* _Instructions for the task_
Go to the line holding "has height=374, width=454." in the entries below and write out exactly every line down to and including the line holding "Given: Click the Save project disk icon".

[Stored data]
◆ ◆ ◆

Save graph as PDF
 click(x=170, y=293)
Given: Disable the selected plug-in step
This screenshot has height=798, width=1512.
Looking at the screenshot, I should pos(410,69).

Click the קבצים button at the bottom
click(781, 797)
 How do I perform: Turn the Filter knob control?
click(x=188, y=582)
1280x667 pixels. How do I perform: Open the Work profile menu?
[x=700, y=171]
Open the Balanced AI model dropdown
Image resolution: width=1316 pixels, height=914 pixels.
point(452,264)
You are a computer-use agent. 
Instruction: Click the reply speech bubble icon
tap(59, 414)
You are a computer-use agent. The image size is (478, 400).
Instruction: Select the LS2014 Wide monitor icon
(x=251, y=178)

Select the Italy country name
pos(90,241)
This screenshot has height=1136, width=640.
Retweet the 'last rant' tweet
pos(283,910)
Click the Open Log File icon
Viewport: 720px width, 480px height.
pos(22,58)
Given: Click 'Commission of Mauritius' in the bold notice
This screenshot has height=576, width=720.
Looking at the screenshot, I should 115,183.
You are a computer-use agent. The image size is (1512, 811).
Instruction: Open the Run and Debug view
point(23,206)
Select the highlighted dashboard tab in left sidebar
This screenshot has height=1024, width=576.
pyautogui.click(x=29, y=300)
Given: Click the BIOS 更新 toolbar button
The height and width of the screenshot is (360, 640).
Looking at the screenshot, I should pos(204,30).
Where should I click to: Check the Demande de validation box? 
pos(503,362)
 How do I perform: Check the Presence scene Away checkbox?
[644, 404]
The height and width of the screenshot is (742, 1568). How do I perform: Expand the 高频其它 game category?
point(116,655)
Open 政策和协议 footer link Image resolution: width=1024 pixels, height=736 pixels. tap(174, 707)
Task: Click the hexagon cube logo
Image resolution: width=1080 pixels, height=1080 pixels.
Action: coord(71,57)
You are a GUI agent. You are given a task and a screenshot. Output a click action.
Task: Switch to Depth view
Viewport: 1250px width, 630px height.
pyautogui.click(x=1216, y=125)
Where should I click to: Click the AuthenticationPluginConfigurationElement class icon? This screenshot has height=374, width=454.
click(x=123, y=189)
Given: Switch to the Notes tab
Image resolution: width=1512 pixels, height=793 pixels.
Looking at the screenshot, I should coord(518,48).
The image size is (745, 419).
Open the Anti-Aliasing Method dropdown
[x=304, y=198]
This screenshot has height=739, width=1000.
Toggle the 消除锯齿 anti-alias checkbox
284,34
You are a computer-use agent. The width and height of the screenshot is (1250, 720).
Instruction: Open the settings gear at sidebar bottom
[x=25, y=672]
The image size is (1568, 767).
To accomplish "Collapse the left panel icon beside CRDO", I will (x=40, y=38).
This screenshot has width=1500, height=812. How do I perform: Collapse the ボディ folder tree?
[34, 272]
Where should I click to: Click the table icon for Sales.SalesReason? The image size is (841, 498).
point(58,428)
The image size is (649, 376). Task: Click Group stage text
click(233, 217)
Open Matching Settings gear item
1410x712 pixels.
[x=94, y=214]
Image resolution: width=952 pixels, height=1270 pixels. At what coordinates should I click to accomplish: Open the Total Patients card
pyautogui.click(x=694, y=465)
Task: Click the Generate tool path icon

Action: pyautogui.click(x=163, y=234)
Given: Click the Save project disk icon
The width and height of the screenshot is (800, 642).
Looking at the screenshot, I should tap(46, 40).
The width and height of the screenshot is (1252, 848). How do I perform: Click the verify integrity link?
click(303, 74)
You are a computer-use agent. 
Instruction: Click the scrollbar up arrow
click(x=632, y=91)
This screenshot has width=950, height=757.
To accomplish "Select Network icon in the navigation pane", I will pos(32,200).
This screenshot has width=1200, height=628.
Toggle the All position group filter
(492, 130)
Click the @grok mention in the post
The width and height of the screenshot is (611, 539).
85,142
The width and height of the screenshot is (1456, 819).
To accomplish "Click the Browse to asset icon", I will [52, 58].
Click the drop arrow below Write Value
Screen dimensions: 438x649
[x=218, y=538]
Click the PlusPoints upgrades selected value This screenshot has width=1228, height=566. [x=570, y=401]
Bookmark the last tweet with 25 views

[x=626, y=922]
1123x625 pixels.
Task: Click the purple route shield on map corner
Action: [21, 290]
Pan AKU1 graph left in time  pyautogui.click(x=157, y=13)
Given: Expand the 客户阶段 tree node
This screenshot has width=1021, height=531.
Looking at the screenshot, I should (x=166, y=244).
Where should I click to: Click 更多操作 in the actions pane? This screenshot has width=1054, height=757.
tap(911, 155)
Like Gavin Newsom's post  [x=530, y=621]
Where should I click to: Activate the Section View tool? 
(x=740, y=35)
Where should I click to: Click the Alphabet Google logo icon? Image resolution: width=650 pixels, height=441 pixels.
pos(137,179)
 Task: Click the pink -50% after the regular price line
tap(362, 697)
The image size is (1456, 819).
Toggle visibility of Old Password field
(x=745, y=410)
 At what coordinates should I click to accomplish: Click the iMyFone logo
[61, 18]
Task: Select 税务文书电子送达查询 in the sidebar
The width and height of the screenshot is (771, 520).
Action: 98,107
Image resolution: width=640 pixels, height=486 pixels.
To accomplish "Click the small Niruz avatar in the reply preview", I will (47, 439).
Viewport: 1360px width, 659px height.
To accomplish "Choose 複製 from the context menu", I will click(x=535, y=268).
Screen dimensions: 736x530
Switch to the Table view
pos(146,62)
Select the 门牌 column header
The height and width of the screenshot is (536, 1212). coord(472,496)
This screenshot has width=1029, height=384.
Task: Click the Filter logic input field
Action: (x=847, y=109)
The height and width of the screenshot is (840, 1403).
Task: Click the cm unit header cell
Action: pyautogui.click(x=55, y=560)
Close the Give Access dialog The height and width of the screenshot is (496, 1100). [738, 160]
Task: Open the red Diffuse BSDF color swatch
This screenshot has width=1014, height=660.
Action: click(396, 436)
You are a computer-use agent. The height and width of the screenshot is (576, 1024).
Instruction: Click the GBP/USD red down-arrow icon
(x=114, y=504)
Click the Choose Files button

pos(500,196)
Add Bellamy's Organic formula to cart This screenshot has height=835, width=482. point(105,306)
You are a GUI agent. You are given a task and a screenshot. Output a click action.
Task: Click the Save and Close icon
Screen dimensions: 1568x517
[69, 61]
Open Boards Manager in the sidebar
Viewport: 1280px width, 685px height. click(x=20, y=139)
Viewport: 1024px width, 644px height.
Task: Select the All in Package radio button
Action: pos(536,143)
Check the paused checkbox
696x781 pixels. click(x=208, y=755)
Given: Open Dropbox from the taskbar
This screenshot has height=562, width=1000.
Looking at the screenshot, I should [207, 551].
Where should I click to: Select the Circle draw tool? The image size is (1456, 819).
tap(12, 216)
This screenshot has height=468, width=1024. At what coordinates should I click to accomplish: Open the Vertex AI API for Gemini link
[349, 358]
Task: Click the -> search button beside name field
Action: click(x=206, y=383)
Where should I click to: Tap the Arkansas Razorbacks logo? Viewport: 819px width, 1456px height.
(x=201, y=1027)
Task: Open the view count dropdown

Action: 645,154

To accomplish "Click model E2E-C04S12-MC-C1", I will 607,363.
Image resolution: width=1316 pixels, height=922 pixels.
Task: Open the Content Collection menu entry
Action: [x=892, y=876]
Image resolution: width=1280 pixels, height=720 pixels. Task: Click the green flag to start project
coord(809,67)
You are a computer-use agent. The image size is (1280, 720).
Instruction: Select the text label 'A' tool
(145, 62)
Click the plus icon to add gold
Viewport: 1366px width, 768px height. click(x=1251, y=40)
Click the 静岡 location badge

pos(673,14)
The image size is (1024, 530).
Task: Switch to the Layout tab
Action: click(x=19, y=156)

◆ ◆ ◆

* _Expected answer_
Where should I click to: Click the AuthenticationPluginConfigurationElement class icon? This screenshot has height=374, width=454.
click(x=123, y=189)
Given: Switch to the Notes tab
Image resolution: width=1512 pixels, height=793 pixels.
Looking at the screenshot, I should coord(518,48).
The image size is (745, 419).
Open the Anti-Aliasing Method dropdown
[x=304, y=198]
This screenshot has height=739, width=1000.
Toggle the 消除锯齿 anti-alias checkbox
284,34
You are a computer-use agent. The width and height of the screenshot is (1250, 720).
Instruction: Open the settings gear at sidebar bottom
[x=25, y=672]
The image size is (1568, 767).
To accomplish "Collapse the left panel icon beside CRDO", I will (x=40, y=38).
This screenshot has width=1500, height=812. How do I perform: Collapse the ボディ folder tree?
[34, 272]
Where should I click to: Click the table icon for Sales.SalesReason? The image size is (841, 498).
point(58,428)
The image size is (649, 376). Task: Click Group stage text
click(233, 217)
Open Matching Settings gear item
1410x712 pixels.
[x=94, y=214]
Image resolution: width=952 pixels, height=1270 pixels. At what coordinates should I click to accomplish: Open the Total Patients card
pyautogui.click(x=694, y=465)
Task: Click the Generate tool path icon

Action: pyautogui.click(x=163, y=234)
Given: Click the Save project disk icon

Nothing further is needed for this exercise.